Appearing before the Public Accounts Committee (PAC) Mr Kasonso said the Government paid $5.5million as at the end of November last year but still has to pay outstanding debts amounting to $16.7 million, which it owed the former shareholder.
He was, however, happy that after acquiring 100 per cent ownership in Indeni, the firm was now running more effectively.
Mr Kasonso, who was accompanied by Director of Energy at the ministry Oscar Kalumiana, Indeni Oil Refinery managing director Maybin Noole and finance director Thompson Chikumbi however said, he regretted that there were numerous financial irregularities at the firm.[quote]
Mbabala Member of Parliament (MP) Emmanuel Hachipuka (UPND) chaired the parliamentary committee.
Mr Kasonso appeared before the committee to explain the financial irregularities as highlighted in the Auditor General’s report for the financial year ending 31 December 2007.
“The Government paid US$5.5 million for the shares and we still owe Total US$16.7 million,” Mr Kasonso said.
But Luena MP Charles Milupi (independent) questioned how the Government arrived at US$5.5 million to which Mr Kalumiana said independent auditors carried out an audit of the firm before deciding on the amount.
Mr Kalumiana said that Price Water House Coopers was the auditing firm that was engaged and at one point Total indicated that it wanted US$8.5 million but the two parties had to reach a compromise.
“In fact, Total was asking for US$ 8.5million and the auditors had to talk to them and reach an agreement,” Mr Kalumiana said.
But Auditor General Anna Chifungula said it was wrong for the Government to have engaged Price Water House Coopers, as it was not the registered auditor for Indeni.
As such, Ms Chifungula said there was a likelihood of conflict of interest in the whole auditing process, an observation that was also acknowledged by Mr Hachipuka, Nchelenge MP Ben Mwila (NDF) and Isoka West MP Paul Sichamba (MMD).
She said the other financial irregularity at Indeni was the withdrawal of funds that the Government had given the firm for its recapitalisation process.
Ms Chifungula said on November 27, 2008 the Government injected K16 billion to recapitalise the refinery but a day later, the money was withdrawn from the account.
“The bank documents here show that the money was withdrawn on November 28 and used to purchase US$4 million which was remitted to Total,” Ms Chifungula said.
During the period under review, Mr Kasonso said Indeni got its funding mainly from the sale of refined oil, light gases and crude oil processing fees.
Further, he said the Government injected K29 billion in installments for recapitalisation.
Mr Kasonso, however, agreed that one of the financial irregularities that Indeni experienced during the year under review was the payment of K91.950 billion towards recapitalisation as agreed in the Memorandum of Understanding (MoU) signed with the shareholder but instead ended up paying K97.750 billion resulting in an overpayment of K5.8 billion.
As of December 2008, Mr Kasonso said the money had not been refunded to the Government.
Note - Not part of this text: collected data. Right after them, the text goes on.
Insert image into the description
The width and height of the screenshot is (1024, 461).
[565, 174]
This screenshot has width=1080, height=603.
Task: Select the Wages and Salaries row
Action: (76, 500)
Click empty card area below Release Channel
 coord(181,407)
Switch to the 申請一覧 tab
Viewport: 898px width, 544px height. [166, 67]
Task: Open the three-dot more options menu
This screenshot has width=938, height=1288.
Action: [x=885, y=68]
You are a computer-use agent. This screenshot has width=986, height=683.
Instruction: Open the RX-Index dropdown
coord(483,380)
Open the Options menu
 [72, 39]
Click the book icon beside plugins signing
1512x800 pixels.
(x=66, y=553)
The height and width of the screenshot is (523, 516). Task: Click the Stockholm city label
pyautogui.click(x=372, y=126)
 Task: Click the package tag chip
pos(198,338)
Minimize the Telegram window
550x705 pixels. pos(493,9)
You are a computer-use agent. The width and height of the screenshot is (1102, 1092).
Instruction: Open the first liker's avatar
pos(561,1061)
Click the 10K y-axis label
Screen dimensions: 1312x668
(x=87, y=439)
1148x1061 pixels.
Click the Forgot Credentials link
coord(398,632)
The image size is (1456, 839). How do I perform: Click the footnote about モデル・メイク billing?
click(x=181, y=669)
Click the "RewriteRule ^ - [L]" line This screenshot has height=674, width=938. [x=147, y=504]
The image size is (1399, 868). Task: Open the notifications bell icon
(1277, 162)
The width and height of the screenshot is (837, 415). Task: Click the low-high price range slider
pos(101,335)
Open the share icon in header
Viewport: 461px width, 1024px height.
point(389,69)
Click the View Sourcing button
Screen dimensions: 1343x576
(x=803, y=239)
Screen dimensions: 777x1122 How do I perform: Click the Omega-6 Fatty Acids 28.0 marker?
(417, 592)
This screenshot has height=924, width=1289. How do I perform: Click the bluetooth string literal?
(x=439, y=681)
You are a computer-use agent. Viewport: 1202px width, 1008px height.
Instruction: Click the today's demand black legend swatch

On failure to follow tender procedures, the committee said Indeni procured various goods and services amounting to K84, 262,186,109 from Fluor SA, ZAMEFA, and Fancraft among others.
Mr Kasonso however, argued that it was a normal practice for refineries to contract rehabilitation works to specialised project managing companies without tendering.
He said for instance, the engagement of Fluor was discussed at the shareholder level considering that Fluor was a specialised and internationally recognised firm.